La conferenza stampa del Presidente del Consiglio del 26 aprile sul parziale ritorno alla normalità ha scatenato una ridda di voci sull’app Immuni e su un possibile accantonamento della stessa da parte del governo.
Non è così e possiamo spiegare perché. E perché non ci stupisce che qualche minuto fa il commissario Domenico Arcuri ha chiarito alla Protezione Civile che i lavori sull’app proseguono e che il contact tracing arriverà a maggio (anche se è più probabile giugno, per molti esperti, dati i tempi tecnici di update dei sistemi operativi, Ndr.). Tanto che l’app è in effetti evocata in un allegato del DPCM.

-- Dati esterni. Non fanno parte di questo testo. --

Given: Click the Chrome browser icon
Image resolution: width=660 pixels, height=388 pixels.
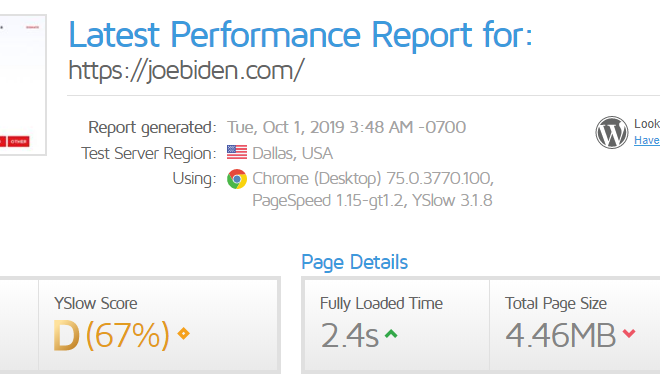Looking at the screenshot, I should pyautogui.click(x=237, y=179).
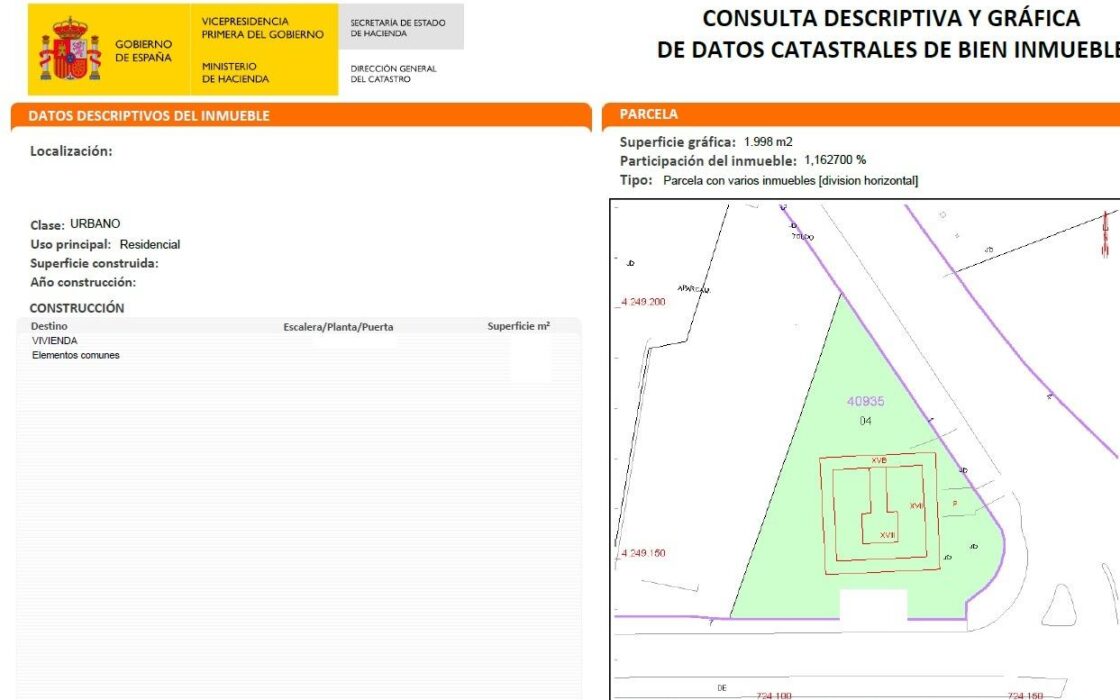Click the "DATOS DESCRIPTIVOS DEL INMUEBLE" header
The height and width of the screenshot is (700, 1120).
[x=149, y=116]
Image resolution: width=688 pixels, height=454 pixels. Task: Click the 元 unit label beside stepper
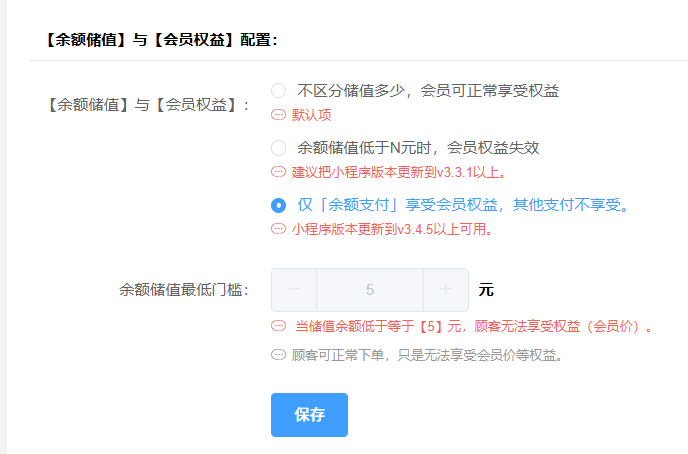click(486, 290)
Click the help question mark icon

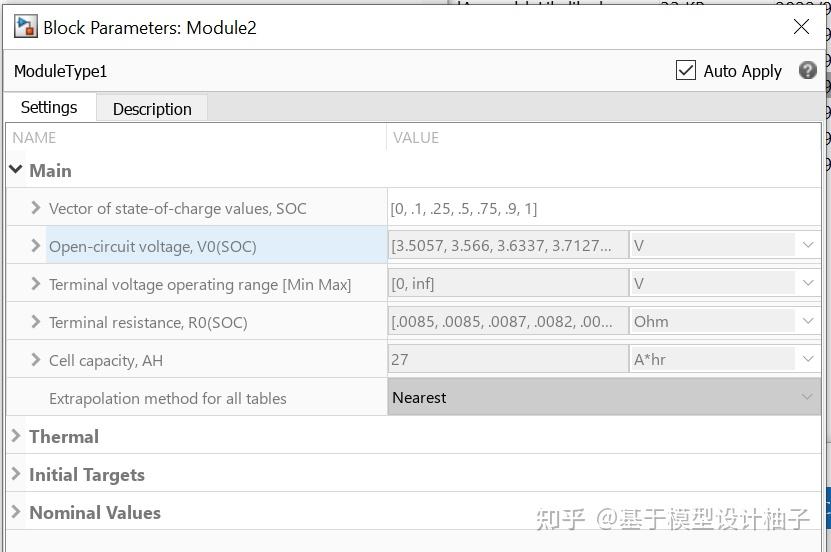807,70
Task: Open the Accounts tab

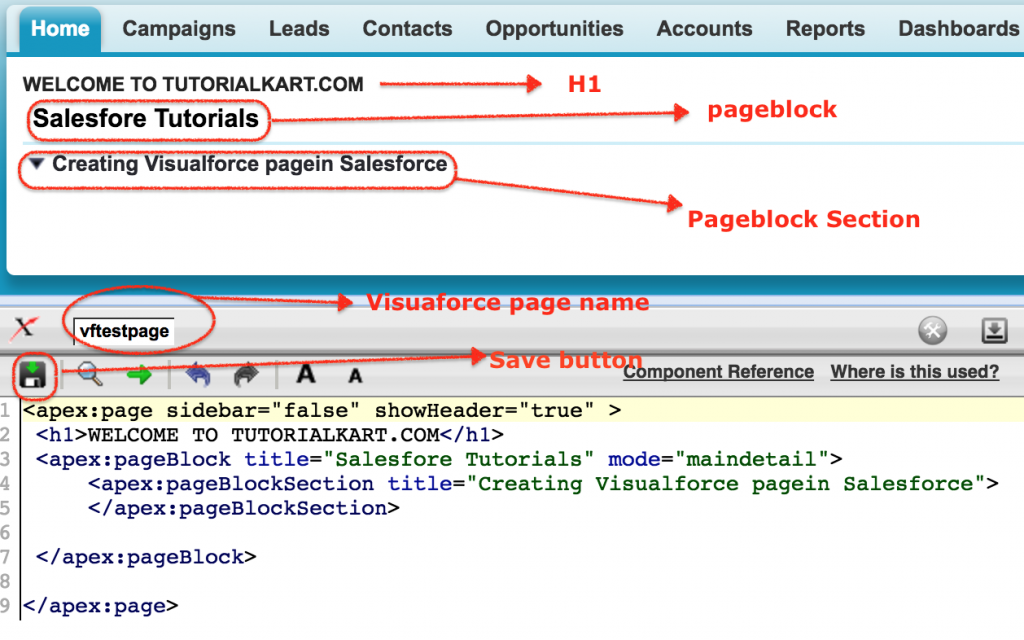Action: pos(704,28)
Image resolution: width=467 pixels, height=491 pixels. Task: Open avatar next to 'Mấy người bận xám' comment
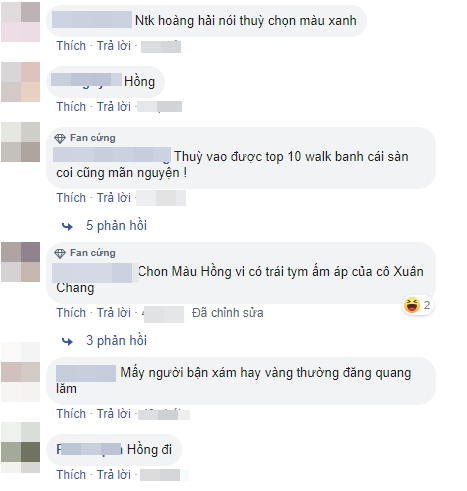pos(21,372)
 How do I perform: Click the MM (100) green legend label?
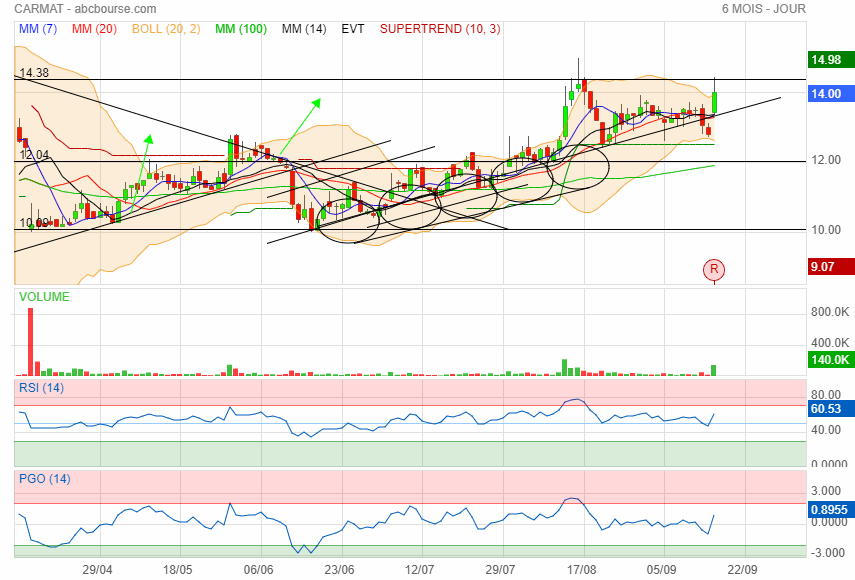click(241, 29)
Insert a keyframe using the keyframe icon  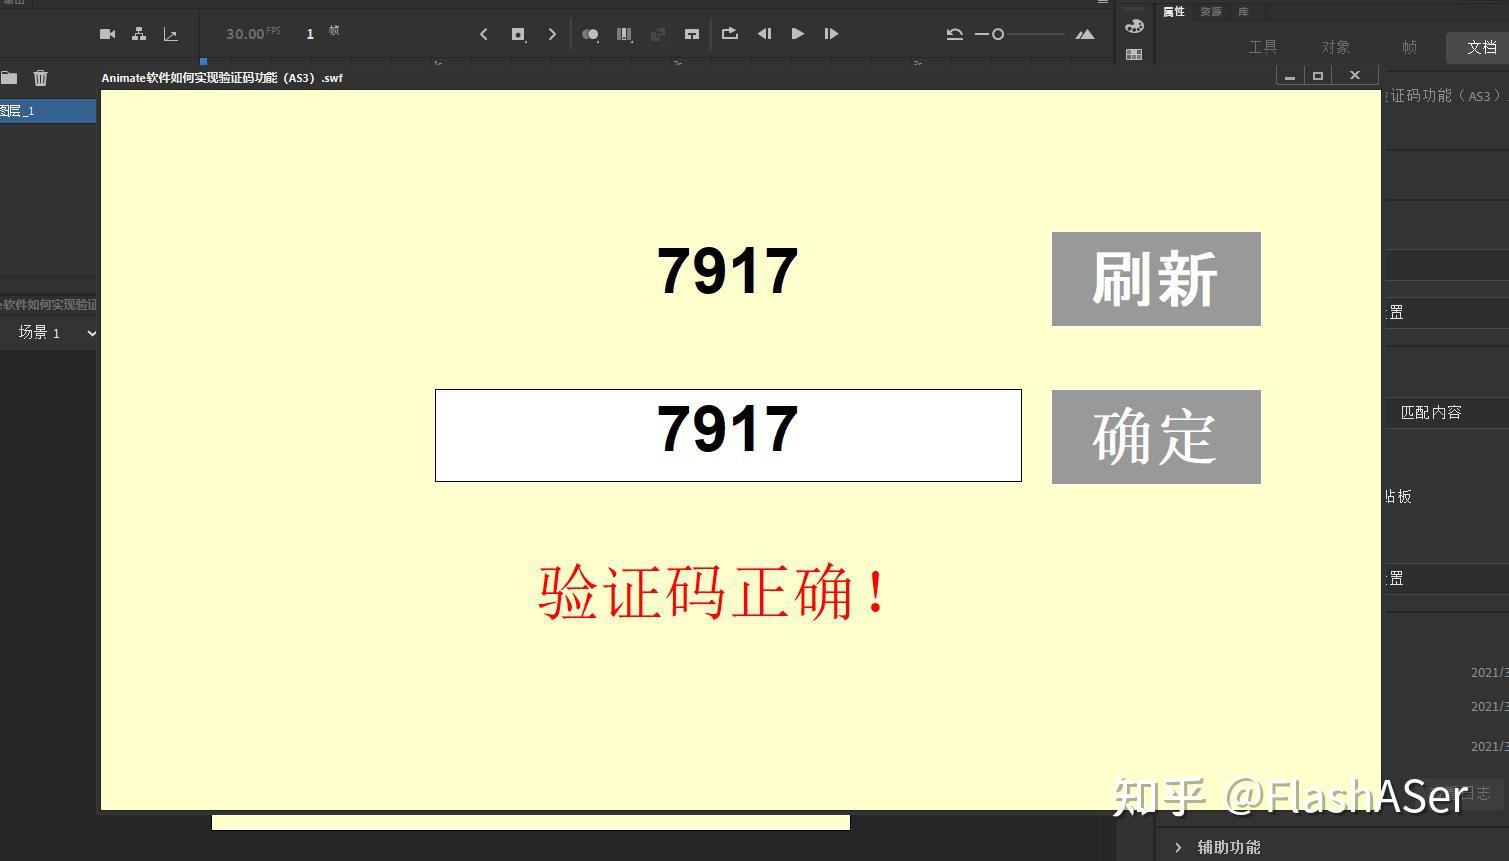pyautogui.click(x=518, y=33)
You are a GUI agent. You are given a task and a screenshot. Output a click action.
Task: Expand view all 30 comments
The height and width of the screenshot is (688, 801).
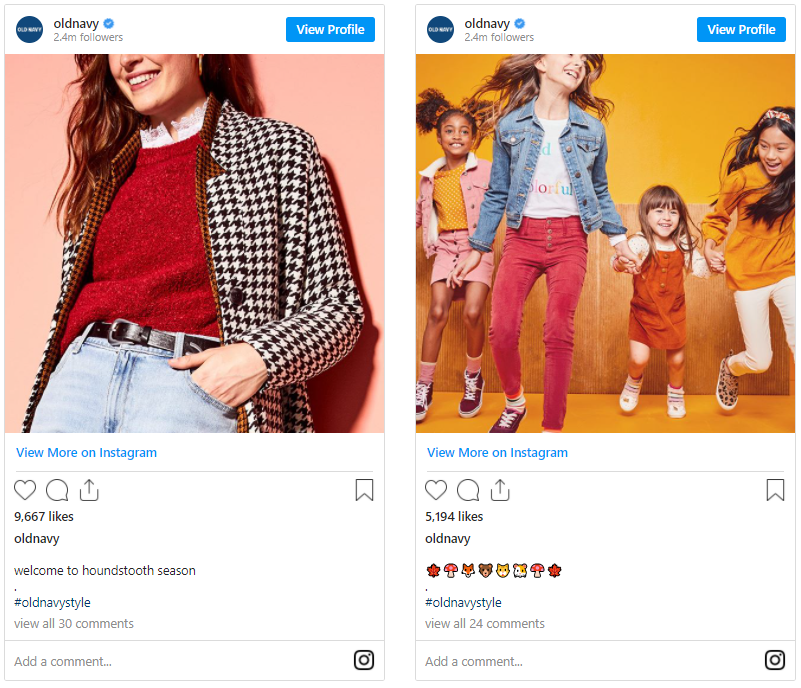pyautogui.click(x=74, y=623)
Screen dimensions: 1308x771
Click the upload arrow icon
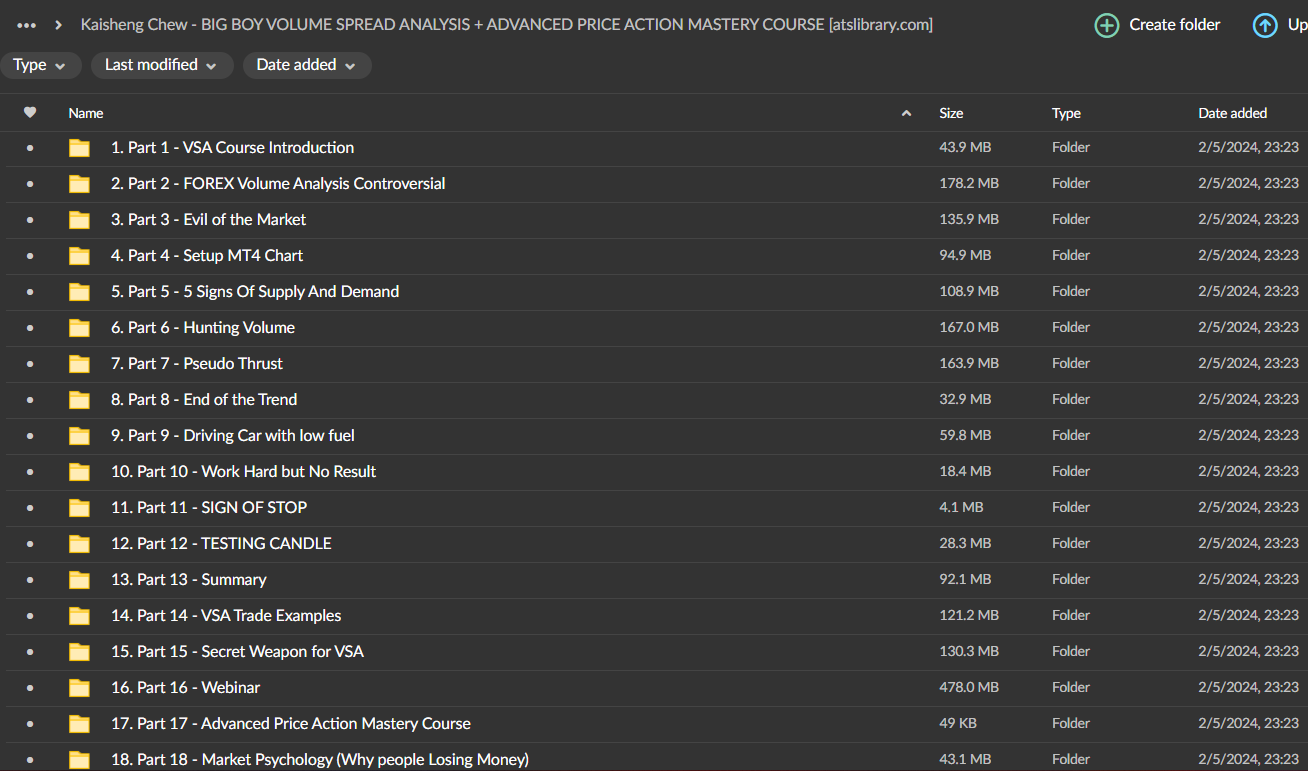point(1265,25)
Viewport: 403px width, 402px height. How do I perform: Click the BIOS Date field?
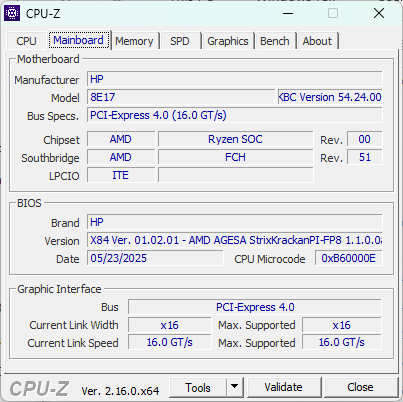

Chi legge queste pagine sa che ho assunto una posizione molto critica nei confronti dell’app, soprattutto per le note problematiche di trasparenza che tutte le testate hanno riportato in questi giorni, ciononostante non ci si può esimere dallo smentire vere e proprie fake news sulla presunta scomparsa dell’app nella fase 2 che, per intenti che dovrebbero essere approfonditi, sono state diffuse dopo la conferenza stampa del Presidente del Consiglio.
La presunta scomparsa dell’app dai radar del governo
L’app non è scomparsa (prima fake news), anzi viene nominata espressamente nel DPCM. Nell’originale diagramma di flusso allegato 10 al DPCM del 26 aprile è presente una precisa indicazione su possibili conseguenze su un ripristino del lock down in caso di difetto del tracciamento digitale.
Il Presidente del Consiglio non avrebbe potuto né nominarla né inserirla nel DPCM (seconda fake news) dal momento che le specifiche delle API di Google e Apple, che a quanto sembra si integreranno con la soluzione italiana, non sono ancora state rilasciate. Il rilascio dovrebbe avvenire oggi.
Inoltre l’app è in fase di testing presso due o tre regioni.
L’adozione formale dell’app
Ciò significa che l’adozione avverrà solo in un secondo momento, quando sarà attiva realmente la fase 2, e dopo aver effettuato i test di interoperabilità, il che sposta la data di adozione presumibilmente almeno alla seconda metà del mese di maggio.
A quella data, visto lo scaglionamento delle attività di parziale riapertura, ci sarà senz’altro un nuovo decreto.
Solo in quel momento si potrà parlare formalmente di una adozione dell’app e dunque il Presidente del Consiglio potrà adottare un atto normativo ad hoc.
Fermi restando gli obblighi costituzionali, sin qui elusi, di adottare norme a carattere primario.
Ma la ragione più forte per la mancata indicazione del Presidente del Consiglio appare essere la permanenza, tutt’altro che scontata, dell’autocertificazione nella “falsa” fase 2 che comincia il 4 maggio.
Come giustamente osservato, il download dell’app comporterà alcune conseguenze giuridiche sul cittadino, prima fra tutti la circostanza che lo stesso, se positivo, di fatto si autodenuncerà alle autorità.
Questo ha conseguenze molto rilevanti sul cittadino che potrà essere accusato in sede di autocertificazione di diversi reati: dal falso in autocertificazione, al reato di epidemia.
Non è pensabile, e non credo che i tecnici consultati possano aver sostenuto una cosa del genere, adottare insieme autocertificazione e app, perché questo creerebbe un vero e proprio marasma, molto più di quanto sia accaduto con le disposizioni penali originariamente pensate per i divieti di spostamento, poi accantonati perché le procure italiane avrebbero avuto lavoro, su questi fatti, per i prossimi vent’anni.